How can researchers distinguish between Tim50's roles in protein import versus its other cellular functions?

To differentiate between Tim50's canonical role in protein import and its non-canonical functions, researchers can employ several strategic approaches:

• Domain-Specific Mutations:

  • Generate mutations that specifically affect either the protein import function or other activities (such as phosphatase activity)

  • For example, mutations in the presequence-binding region would specifically affect protein import, while mutations in the phosphatase domain would target that function

  • Complementation assays with these mutants can reveal which functions are essential for viability

• Temporal Separation of Functions:

  • Use rapid depletion systems (like the urg1 promoter system in S. pombe ) to observe immediate versus delayed effects

  • Immediate effects following depletion likely reflect direct roles in protein import

  • Delayed effects may indicate secondary consequences or non-canonical functions

• Biochemical Separation of Activities:

  • Perform in vitro assays that specifically measure protein import (using isolated mitochondria and radiolabeled precursors)

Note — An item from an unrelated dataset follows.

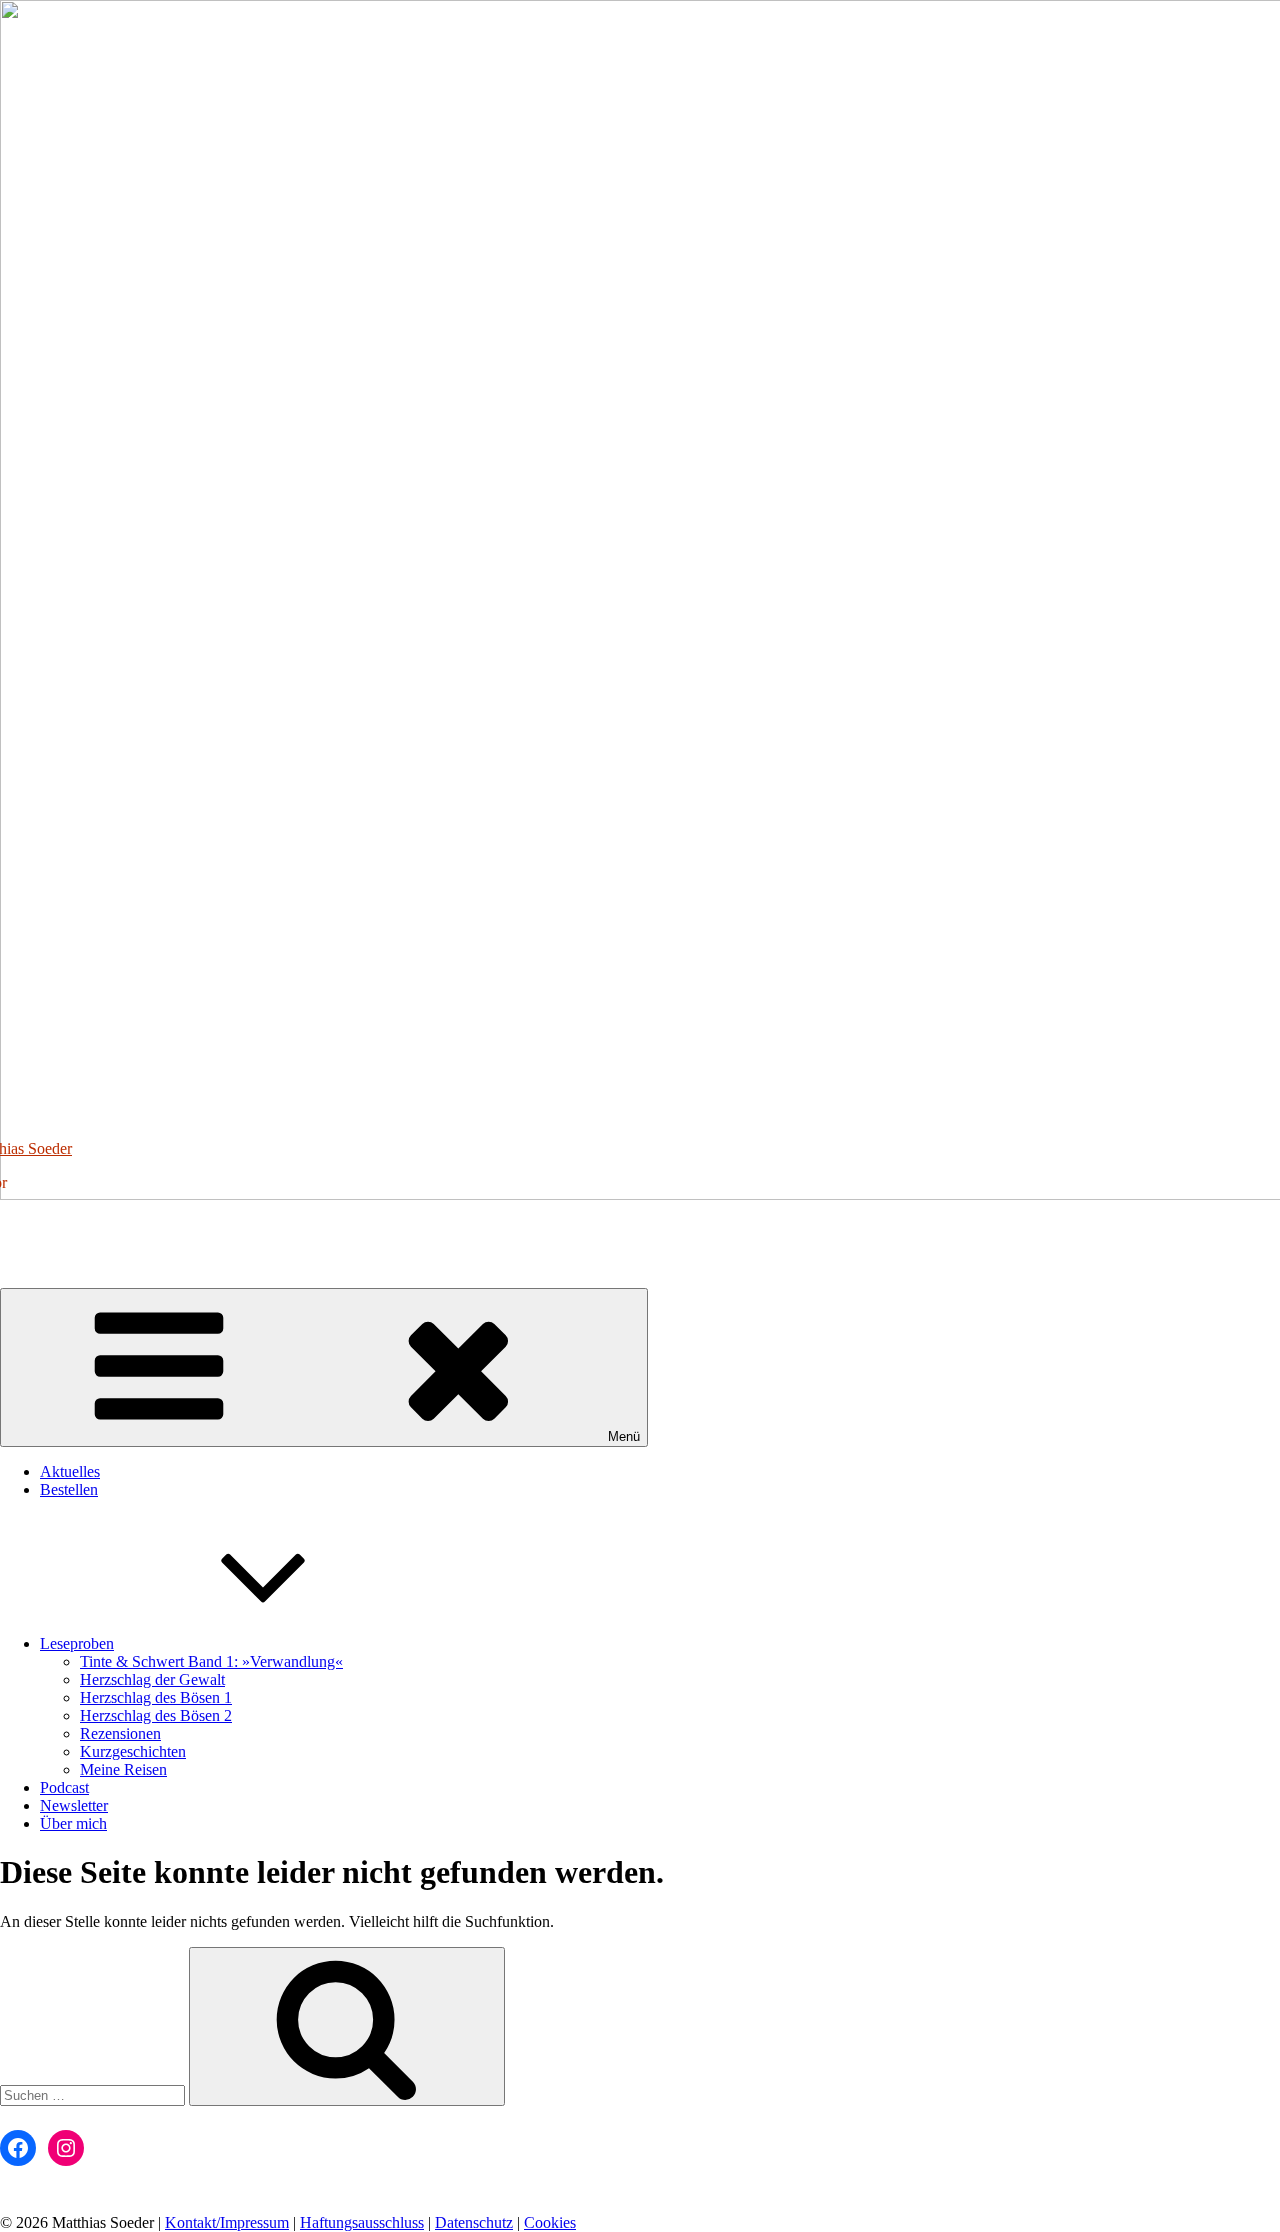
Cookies (550, 2222)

  • Separately measure phosphatase activity using appropriate substrates

  • Compare how different mutations or conditions affect these distinct activities

• Interaction Partner Analysis:

  • Identify proteins that interact with Tim50 through co-immunoprecipitation and mass spectrometry

  • Categorize partners as related to either protein import (e.g., other TIM23 components) or other functions

  • Use proximity labeling techniques like BioID or APEX to identify transient or context-specific interactions

What is the significance of Tim50 mutations in disease models and how can S. pombe be used to study them?

Human TIMM50 mutations have been linked to severe diseases, including rapidly progressing encephalopathy . S. pombe provides an excellent model to study these mutations due to its genetic tractability and the conservation of mitochondrial import machinery.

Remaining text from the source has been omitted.